If the answer to any of these questions ends up being “yes” the homeowner will have to provide any additional information that relates to the issue and there is a very good chance they will be listing their house for less than they had hoped. 

“It’s very specific rather than just big, general questions,” said Austin real estate agent Amity Courtois in a recent National Public Radio (NPR) article. Courtois thinks the system will keep home buyers informed about specific flood related issues while also giving sellers the chance to fully explain the issues with their home. 

Despite the fact that environmental, public safety advocates and even the insurance industry have been asking for this type of disclosure for a number of years, many states still do not require this type of information to be disclosed. 

According to data from the Natural Resources Defense Council (NRDC), there are currently 22 states that have no mandatory flood risk disclosure. Several other states have disclosure rules that the NRDC found inadequate.

The lack of disclosure can lead buyers to make bad decisions about purchasing a house as they have no idea they are putting down roots in a flood risk area. Requiring detailed disclosure about a home will allow home buyers to make better decisions about potential homes and also alert them to the fact that they may need to carry flood insurance to fully protect their new home. 

Because the current homeowner is usually the best source of information (floodplain maps can quickly become outdated), these types of disclosure requirements mean that potential buyers are getting the best and most relevant information regarding flood issues. 

Groups Pushing for National Disclosure Requirements

Unfortunately, disclosure requirements are set at the state level, so they vary from state to state. A number of consumer groups have pushed Congress for a federal law that would require strong disclosure (like the ones in Texas) laws in any state that takes part in the National Flood Insurance Program (NFIP). There has been pushback from both real estate agents and real estate developers. 

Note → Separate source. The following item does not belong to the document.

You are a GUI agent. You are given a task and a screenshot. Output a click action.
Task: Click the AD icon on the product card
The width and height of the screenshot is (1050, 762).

Their opposition to the law relates back to the fact that strong disclosure laws can make homes in certain areas hard to sell as well as affecting the price that can be asked for these particular houses. 

In 2017, the U.S. House of Representatives included a disclosure provision to the vote to reauthorize the National Flood Insurance Program, but the Senate never took up the bill, so it did not get signed into law. 

However, mandating flood risk disclosure appears popular among the general public. A recent survey from the Pew Charitable Trusts discovered that a whopping 74 percent of Americans support “a national standard requiring home buyers be made aware of repeated property flooding.” The public is also behind laws that require home buyers to purchase flood insurance if the house they are buying has flooded before.